Of the many revolutionary ideologies percolating in late 19th-century Russia, Marxism garnered the most popularity. Karl Marx, a 19th- century German thinker, claimed to have unlocked the mechanisms of history. In his "Communist Manifesto" (Marxism and Communism are roughly synonymous) Marx declared that the development of human society was determined by class warfare. In an industrial society, he claimed, the triumph of the middle class, or bourgeoisie, inevitably led to the rise of a proletariat, or laboring class who supported their decadent ways. As wealth came to be concentrated in bourgeois hands, the working class would grow ever more impoverished, leading to a revolution and the establishment of the "dictatorship of the proletariat." In this utopian setting, all class distinctions would be abolished, as would national governments and religion, both of which Marx regarded as tools of bourgeois oppression. "The Communist Manifesto" closed with a great call for revolt: "let the ruling classes tremble at a communist revolution. The proletarians have nothing to lose but their chains. They have a world to win. Workingmen of all countries, unite!"
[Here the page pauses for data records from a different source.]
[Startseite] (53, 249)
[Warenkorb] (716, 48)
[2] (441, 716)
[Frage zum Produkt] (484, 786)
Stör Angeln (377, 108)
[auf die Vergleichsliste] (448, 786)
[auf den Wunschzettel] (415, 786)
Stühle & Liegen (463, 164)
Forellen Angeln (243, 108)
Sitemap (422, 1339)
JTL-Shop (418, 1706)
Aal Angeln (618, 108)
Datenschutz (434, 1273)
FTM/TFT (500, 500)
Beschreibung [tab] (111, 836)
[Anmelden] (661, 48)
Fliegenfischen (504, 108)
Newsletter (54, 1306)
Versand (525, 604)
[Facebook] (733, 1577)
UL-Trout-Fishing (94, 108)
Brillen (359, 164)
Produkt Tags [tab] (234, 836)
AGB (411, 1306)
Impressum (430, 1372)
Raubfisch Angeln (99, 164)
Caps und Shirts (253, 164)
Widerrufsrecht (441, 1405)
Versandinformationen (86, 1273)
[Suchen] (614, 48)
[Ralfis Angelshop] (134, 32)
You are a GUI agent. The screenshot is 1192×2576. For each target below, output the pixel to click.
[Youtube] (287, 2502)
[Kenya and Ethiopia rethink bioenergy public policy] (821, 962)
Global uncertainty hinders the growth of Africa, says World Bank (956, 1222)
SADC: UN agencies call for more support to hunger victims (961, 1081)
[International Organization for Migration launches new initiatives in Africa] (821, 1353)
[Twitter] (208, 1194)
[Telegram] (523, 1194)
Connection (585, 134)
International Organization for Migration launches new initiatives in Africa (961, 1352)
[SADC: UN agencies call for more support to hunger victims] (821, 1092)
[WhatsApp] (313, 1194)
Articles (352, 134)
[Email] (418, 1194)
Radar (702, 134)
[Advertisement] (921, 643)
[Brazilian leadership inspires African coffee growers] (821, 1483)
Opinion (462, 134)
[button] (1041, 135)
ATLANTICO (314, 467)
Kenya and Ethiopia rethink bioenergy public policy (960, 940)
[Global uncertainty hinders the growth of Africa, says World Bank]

The 20th century would see countless crimes committed in the name of "revolution"; dozens of Marxist states now lie in ruins from Poland to Pyongyang; thus in our era, it is difficult to understand how such an ideology managed to achieve such a huge following among the educated classes. Even by the time Lenin was studying law, a scant five years after Marx's death, scholars had begun to discredit Marxism's intellectual framework. The theory's particular vision of the past as a record of class struggle had received scorn from historians for its oversimplicity; and the economic predictions made by Marx and his co-writer, Friedrich Engels–namely, that the industrial working class would grow ever poorer while the bourgeois grew richer–had been proven false by history itself. But the Communist idea retained its allure, largely through its claim to have discovered the "laws" of history at a time when it appeared that the brilliant light of science would soon illumine not only the natural world, but the human world as well. If Darwin could discover the laws of biology and evolution, and Freud could establish a system for the interpretation of dreams, then it seemed only logical that "scientific socialism" could provide a blueprint for the future of economic and political development.

Marx's scientific language, then, provided a rational patina for what was, at bottom, an irrational movement. Marxism, despite its intellectual pretensions, was a kind of a prophetic religion, an atheistic faith that predicted the future and, more importantly, promised ultimate triumph over the forces of evil. Like Christians awaiting the Second Coming, young Communists anticipated the "revolution," but while Christ promised a kingdom in heaven, Marxism prophesied a paradise here on earth–once the offending bourgeois had been dealt with, that is.

Russia–with its fierce piety, frenzied millennial sects, and strong revolutionary movements– provided fertile ground for the scientific mysticism of Marxism. The first notable Russian Marxists were Georgy Plekhanov and Pavel Axelrod, who formed the Liberation of Labour group in 1883. When Lenin moved to St. Petersburg in 1891 and began to practice law, he soon found himself moving in Marxist circles–attending meetings, writing pamphlets, and as his command of the material became obvious, giving speeches. It was during this time that he met Nadezhda Krupskaya, a committed Marxist who would become his wife and life-long political ally.

From May to September of 1895, Lenin went abroad for the first time, making a tour of Europe in which he established valuable contacts among the Marxists living there. Notable among these was Plekhanov, the chief of the previous generation of Marxists, who met Lenin in Switzerland. Upon his return to Russia, Lenin threw himself into the movement with redoubled enthusiasm, working to help found a new organization, entitled–rather cumbrously–"Union of Struggle for the Liberation of the Working Class." However, his new group was infiltrated by a police agent–a common occurrence in Tsarist Russia, and a police swoop in December caught Lenin, and a number of his compatriots, in possession of illegal literature. His imprisonment in St. Petersburg jails would last more than a year, but conditions were far from harsh, and he was able to begin writing his first major work, entitled The Development of Capitalism in Russia. Then, in February of 1897, he was sentenced to three years exile in Siberia, the vast and frosty region that covered most of northern and eastern Russia.

Exile in the Tsarist era differed greatly from Siberian imprisonment under the Soviet regime that Lenin would found. Prisoners enjoyed a significant degree of freedom (escapes were common) and access to reading material, as well as the company of other revolutionaries. Sent to the town of Shushenskoye, which lay a few hundred miles north of the border with China, Lenin soon settled into a routine of writing and study, interrupted only by the arrival, in 1898, of Krupskaya, who had also been arrested and sentenced to exile. The two received permission to live in the same village on condition that they get married at once, and thus Lenin and Krupskaya were joined in matrimony on July 22, 1898–four months after the founding of the first Russian Marxist party, known as the Russian Social Democratic Labour Party (the "Social Democrats"). Lenin's exile officially ended in 1900, but he had returned to St. Petersburg even before his scheduled release.